We have a 2005 Ducato 2.8JTD and 10 to fifteen miles sounds about right. 15 miles on a cold day like today.

Mind, flat out, the heater only just takes the chill off. I guess it was designed to heat a small cab space - not a great MH cavern.


----------



## mr2 (Feb 26, 2009)

NormanB said:



> We have a 2005 Ducato 2.8JTD and 10 to fifteen miles sounds about right. 15 miles on a cold day like today.
> 
> Mind, flat out, the heater only just takes the chill off. I guess it was designed to heat a small cab space - not a great MH cavern.


My Rapido 2.8JTD takes about the same distance above but with the travelling heater connected to the engine, the overall temperature is good.

Barry


----------



## raynipper (Aug 4, 2008)

Yep, mee too.
Not sure about the 15 miles but seems to take forever.

Ray.


----------



## rogerblack (May 1, 2005)

NormanB said:


> We have a 2005 Ducato 2.8JTD and 10 to fifteen miles sounds about right. 15 miles on a cold day like today.
> Mind, flat out, the heater only just takes the chill off. I guess it was designed to heat a small cab space - not a great MH cavern.
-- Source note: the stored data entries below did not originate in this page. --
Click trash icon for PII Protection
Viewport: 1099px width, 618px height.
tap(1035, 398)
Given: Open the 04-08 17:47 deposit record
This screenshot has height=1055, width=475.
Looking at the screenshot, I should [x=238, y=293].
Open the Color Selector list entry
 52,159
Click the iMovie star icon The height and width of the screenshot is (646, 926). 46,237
I fitted some awning popper studs to the wooden bulkhead surround between the cab and hab areas so I can attach an awning side sheet to either half or full height. This makes a huge difference to the effectiveness of the cab heater when driving in cold weather, whilst being easily removed to gain access to the hab area when stopped.

I also removed the side panel covers by the seat belts and filled the gaps with polystyrene pieces, which cut down hugely on the previous draughts coming in.

Much toastier now. :wink:


----------



## NormanB (Sep 8, 2005)

Good idea - but we have an auxilairy heater driven from the vehicle's cooling systemn which gets the van up to room temp. 
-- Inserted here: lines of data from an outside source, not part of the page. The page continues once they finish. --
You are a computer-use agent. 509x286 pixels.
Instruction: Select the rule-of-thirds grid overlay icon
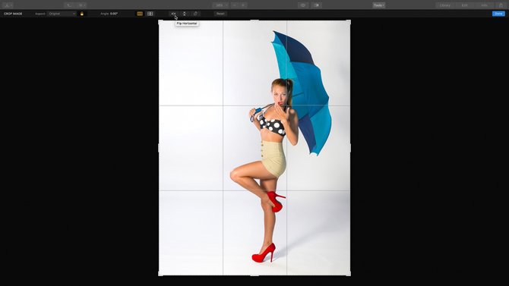140,14
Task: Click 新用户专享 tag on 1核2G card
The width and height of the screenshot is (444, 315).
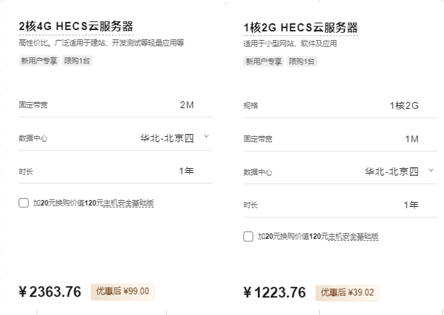Action: click(x=263, y=61)
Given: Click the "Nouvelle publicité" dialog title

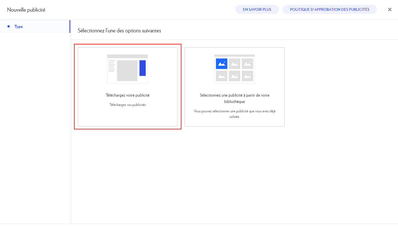Looking at the screenshot, I should tap(26, 10).
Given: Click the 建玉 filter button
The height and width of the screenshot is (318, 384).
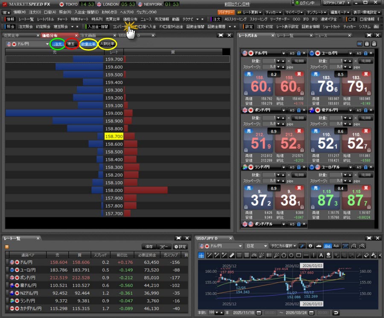Looking at the screenshot, I should pos(72,44).
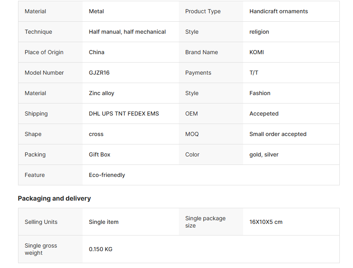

Mind, if we put it on, on a cold day, the dashboard engine temp guage drops sharply and, guessing, takes 20 more miles or so get restore it to normal.
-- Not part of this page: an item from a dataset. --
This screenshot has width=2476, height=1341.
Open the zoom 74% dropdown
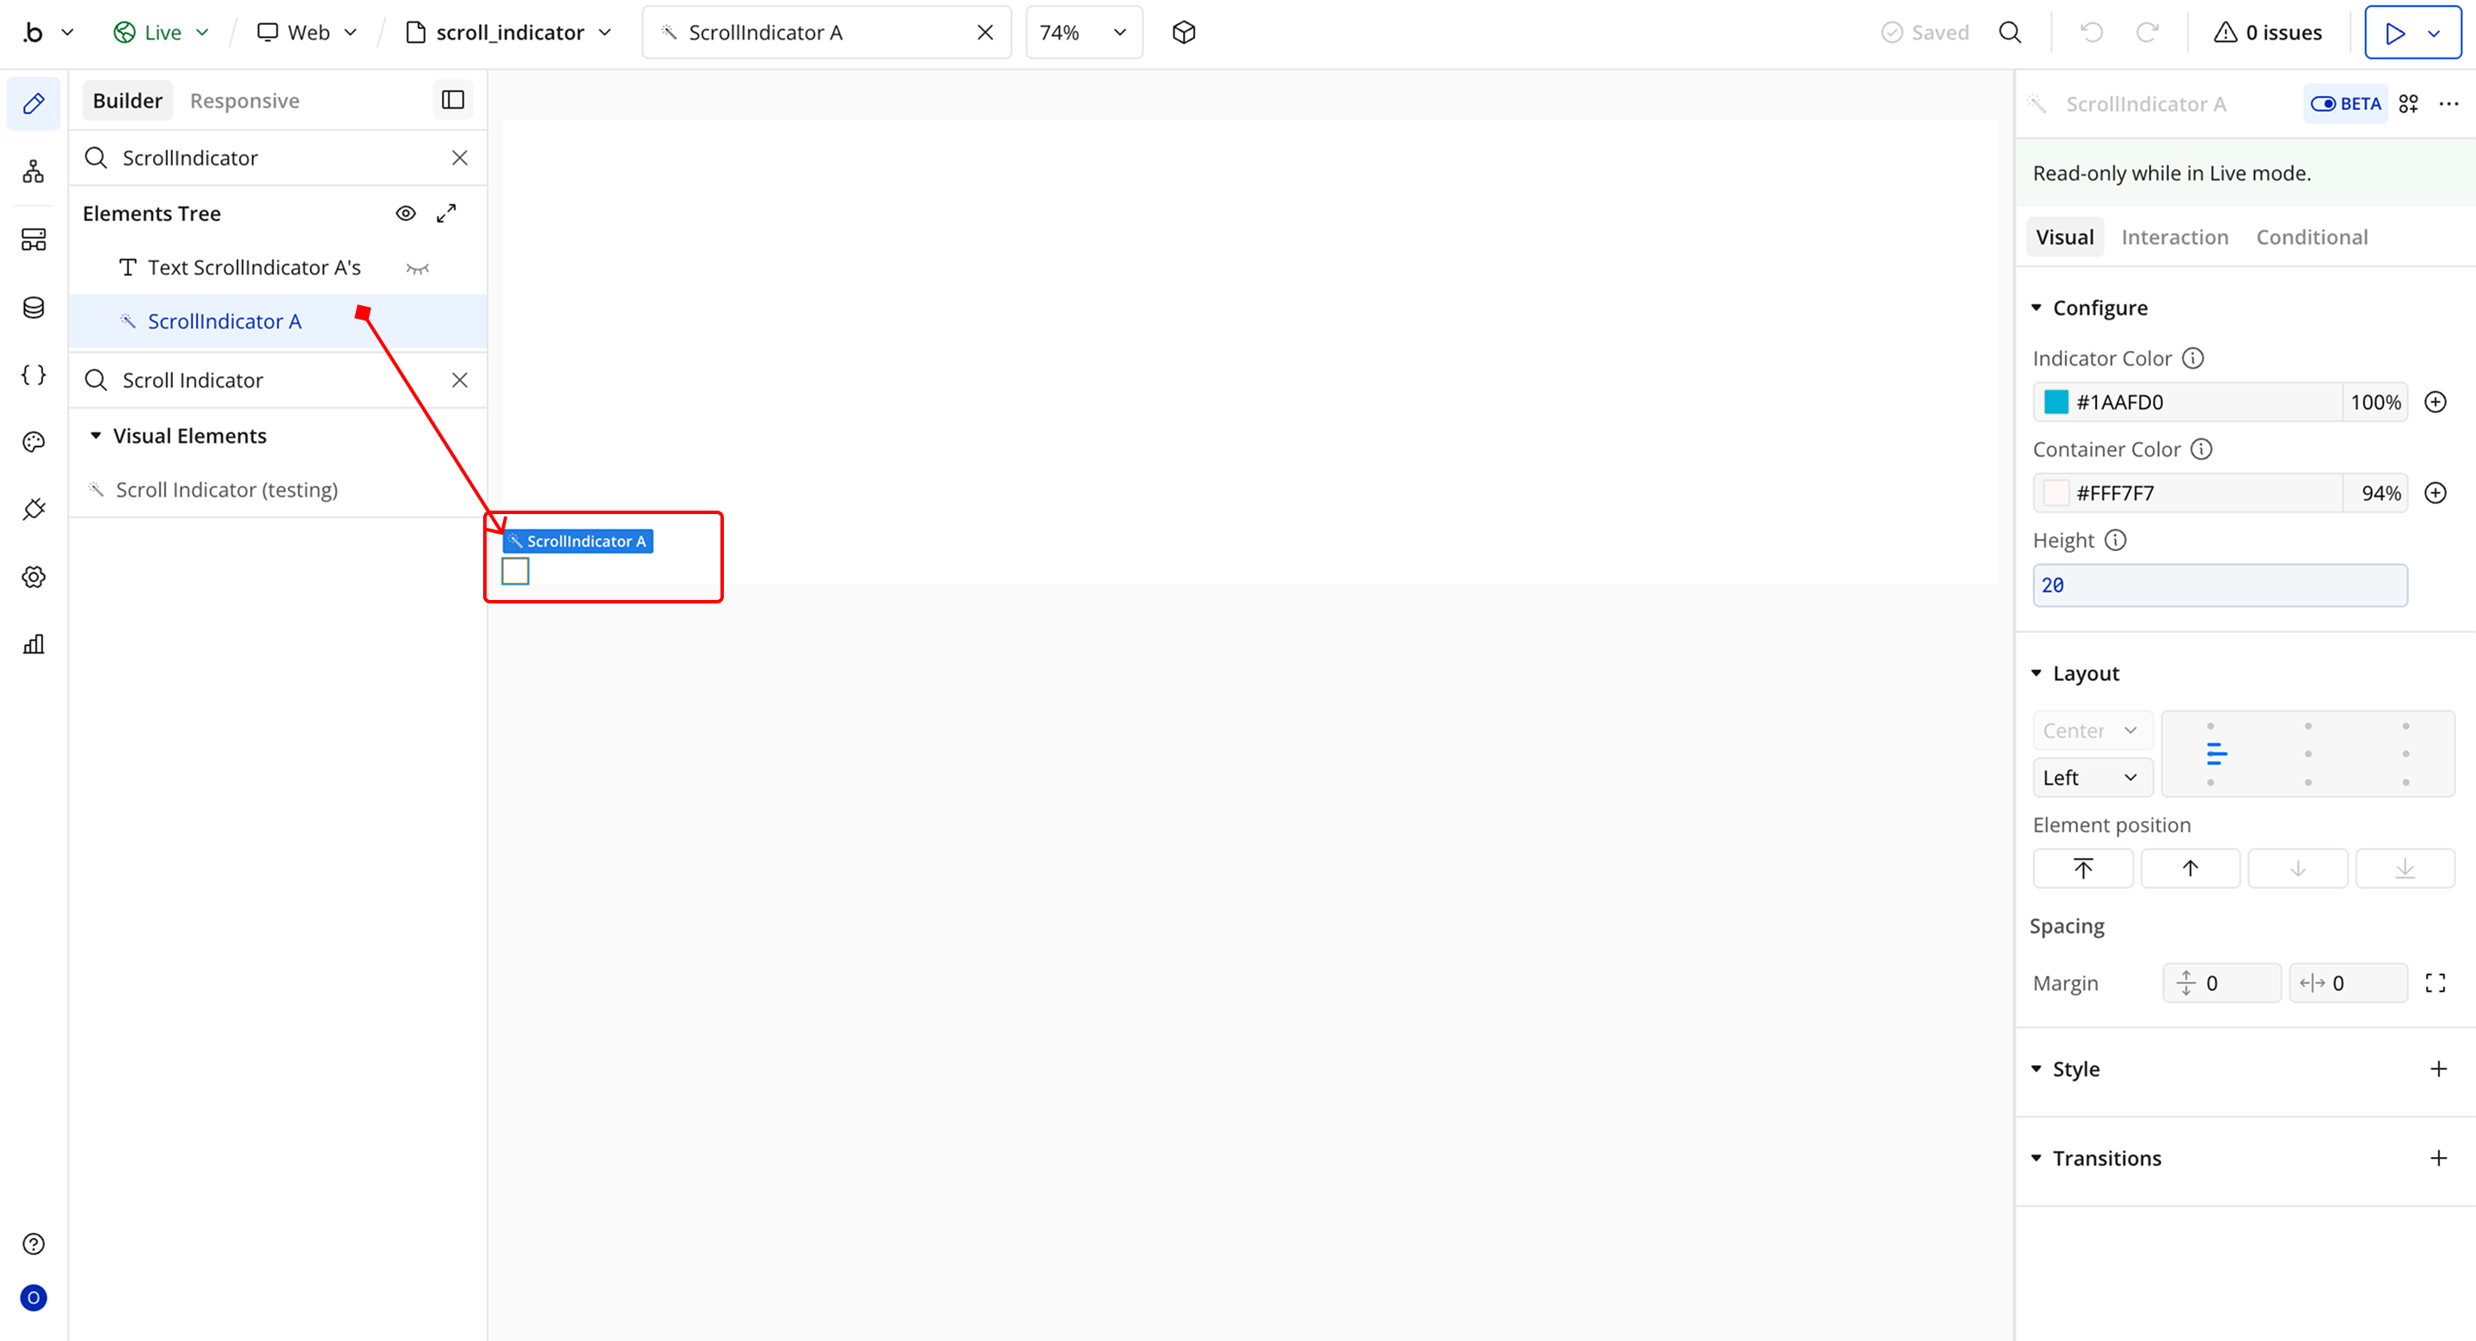[x=1083, y=33]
I wouldn't be so quick to look at the radiator thermostat for a remedy.


----------



## sideways (Jun 2, 2008)

well thats put my mind at rest then they cant all be stuck open, so we will just have to freeze for a few miles, think i may follow rogers idea with a half height curtain as i can see through the rear window and would like to still be able to.


----------



## Tucano (Jun 9, 2006)

Sideways,
even a blanket stretched between the seats and clamped by the seat headrests works a treat when in a hurry.
Norman.


----------



## rosalan (Aug 24, 2009)

It could be that the thermostat is a bit tired but in this weather a diesel can take some time to build up enough heat to have much of an effect on the morning chill.
Alan


----------



## sideways (Jun 2, 2008)

The heater is quite good when its up to temp it just takes a week getting there!!!


----------



## miffy (May 8, 2011)

yep mine is the same fiat 2.8jtd but after 15 mins works a treat warm as toast


----------



## Sprinta (Sep 15, 2010)

also 2.8JTD - it's a huge radiator to warm up that is probably twice the capacity of the average car, I think it's around 20Ltr of coolant inside.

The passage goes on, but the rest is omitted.